De meeste jonge baby’s hebben genoeg aan borst- of flesvoeding. Maar eens ze wat ouder worden, is ook vaste voeding noodzakelijk. Het ene kind maakt de omschakeling al wat makkelijker dan het andere, maar uiteindelijk komt het altijd wel goed. In dit artikel vertellen we je hoe en wanneer je flesvoeding kunt afbouwen om je dreumes vlot vaste voeding te leren eten.
Vaste voeding: vanaf wanneer?
Met (gepureerde) vaste voeding kun je al beginnen zodra je baby zo’n vier maanden oud is. Als je kindje zes maanden wordt, volstaat borst- of flesvoeding sowieso niet meer om in alle voedingsstoffen te voorzien. Vaste voeding is vanaf dan noodzakelijk.
Sommige kinderen geven al wat vroeger aan dat ze klaar zijn voor vaste voeding, bijvoorbeeld door smakkende geluidjes te maken of door van alles in hun mond te steken. Hou daar, in de mate van het mogelijke, rekening mee, maar weet dat het ook belangrijk is dat je kindje al zelfstandig rechtop kan zitten.
Je kindje leren eten én drinken
Vaste voeding leren eten, gaat hand in hand met leren drinken uit een beker. Met andere woorden: zodra je kindje vaste voeding nodig heeft, moet je dus de flesvoeding beginnen af te bouwen. Te lang flesjes blijven geven is namelijk niet goed voor de ontwikkeling van de mondmotoriek.
Hoe flesvoeding afbouwen?
Flesvoeding afbouwen vergt vooral veel geduld. Maak de overstap dus zeker niet van de ene dag op de andere. Geef je baby, in functie van zijn groei, verschillende soorten bekers, zodat je kleintje een goede drinktechniek ontwikkelt:
- Onder de twaalf maanden volstaat het om water in een beker te geven. Melkvoeding kun je ondertussen nog wel in een flesje aanbieden.
- Zodra je kindje vijftien à achttien maanden oud is, kun je alle dranken in een open beker geven.
Niet alle kinderen nemen even gemakkelijk afscheid van hun flesje. Troost je zoon of dochter als je merkt dat het flesje loslaten niet meevalt.
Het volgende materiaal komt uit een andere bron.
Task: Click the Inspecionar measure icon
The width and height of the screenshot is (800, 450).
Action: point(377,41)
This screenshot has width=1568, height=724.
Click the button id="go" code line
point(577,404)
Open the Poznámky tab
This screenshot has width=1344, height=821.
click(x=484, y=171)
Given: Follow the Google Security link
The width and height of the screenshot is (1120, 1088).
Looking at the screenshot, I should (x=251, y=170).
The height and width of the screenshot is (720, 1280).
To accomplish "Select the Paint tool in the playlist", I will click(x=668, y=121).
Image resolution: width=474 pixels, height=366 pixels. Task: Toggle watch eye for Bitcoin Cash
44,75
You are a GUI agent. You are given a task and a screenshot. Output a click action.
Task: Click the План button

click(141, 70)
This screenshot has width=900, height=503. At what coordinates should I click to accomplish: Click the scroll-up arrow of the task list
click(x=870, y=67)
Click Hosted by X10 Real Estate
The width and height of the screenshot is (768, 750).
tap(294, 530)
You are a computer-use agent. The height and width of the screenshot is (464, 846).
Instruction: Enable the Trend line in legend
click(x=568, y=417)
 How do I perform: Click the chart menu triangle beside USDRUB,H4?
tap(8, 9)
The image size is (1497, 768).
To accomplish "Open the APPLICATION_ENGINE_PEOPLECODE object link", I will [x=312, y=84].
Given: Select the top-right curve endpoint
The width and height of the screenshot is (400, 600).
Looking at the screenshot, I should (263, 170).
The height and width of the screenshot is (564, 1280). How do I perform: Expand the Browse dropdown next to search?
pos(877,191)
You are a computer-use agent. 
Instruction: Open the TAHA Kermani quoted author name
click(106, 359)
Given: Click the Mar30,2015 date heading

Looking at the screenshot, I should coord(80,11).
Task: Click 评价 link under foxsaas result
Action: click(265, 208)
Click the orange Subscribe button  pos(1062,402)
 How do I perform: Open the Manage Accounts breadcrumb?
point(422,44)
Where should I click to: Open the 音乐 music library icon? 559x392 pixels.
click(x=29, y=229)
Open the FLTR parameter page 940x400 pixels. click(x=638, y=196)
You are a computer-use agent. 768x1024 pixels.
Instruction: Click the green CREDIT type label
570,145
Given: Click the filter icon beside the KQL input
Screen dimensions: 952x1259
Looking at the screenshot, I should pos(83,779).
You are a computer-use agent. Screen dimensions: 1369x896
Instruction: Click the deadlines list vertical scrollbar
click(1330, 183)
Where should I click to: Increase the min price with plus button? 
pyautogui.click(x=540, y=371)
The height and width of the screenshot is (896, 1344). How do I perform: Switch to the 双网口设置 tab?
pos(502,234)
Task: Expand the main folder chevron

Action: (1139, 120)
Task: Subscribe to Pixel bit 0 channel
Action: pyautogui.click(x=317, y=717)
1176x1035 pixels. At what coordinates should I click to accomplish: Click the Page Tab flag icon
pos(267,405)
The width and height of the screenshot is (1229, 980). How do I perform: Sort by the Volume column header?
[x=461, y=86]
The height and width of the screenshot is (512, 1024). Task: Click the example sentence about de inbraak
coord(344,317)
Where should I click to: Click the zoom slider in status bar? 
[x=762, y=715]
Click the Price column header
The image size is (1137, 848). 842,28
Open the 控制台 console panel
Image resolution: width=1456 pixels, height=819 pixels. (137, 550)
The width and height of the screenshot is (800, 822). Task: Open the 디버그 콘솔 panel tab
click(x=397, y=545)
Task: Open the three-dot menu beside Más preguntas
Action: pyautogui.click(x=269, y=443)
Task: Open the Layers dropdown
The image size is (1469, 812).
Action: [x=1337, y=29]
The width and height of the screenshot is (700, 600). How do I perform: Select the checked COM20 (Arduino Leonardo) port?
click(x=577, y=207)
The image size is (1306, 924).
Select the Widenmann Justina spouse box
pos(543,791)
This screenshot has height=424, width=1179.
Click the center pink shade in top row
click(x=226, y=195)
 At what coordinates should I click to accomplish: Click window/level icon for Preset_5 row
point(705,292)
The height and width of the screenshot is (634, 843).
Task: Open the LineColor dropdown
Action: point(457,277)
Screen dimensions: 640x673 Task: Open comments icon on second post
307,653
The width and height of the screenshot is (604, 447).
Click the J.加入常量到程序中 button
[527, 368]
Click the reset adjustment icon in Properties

Stop je kindje gerust een alternatief (knuffel of doekje) toe, in ruil voor het flesje.
Hoe beginnen met vaste voeding?
- Overschakelen op vaste voeding doe je het best in een periode die voor je hele gezin rustig is, zonder al te veel stresserende gebeurtenissen.
- Geef alleen voeding die volledig is fijngemaakt (potjesvoeding, fruit- of groentepap)
- Gebruik kleine lepeltjes om je kind te voeden. Tip: warmtegevoelige lepels waarschuwen je wanneer de hap nog te warm is voor je kleintje!
Elk kind leert en groeit anders
Onthoud tot slot dat elk kind zijn eigen groeiritme heeft. Laat je baby dus gerust zelf het tempo bepalen om vaste voeding te (leren) eten, en maak je vooral geen zorgen als het niet meteen lukt.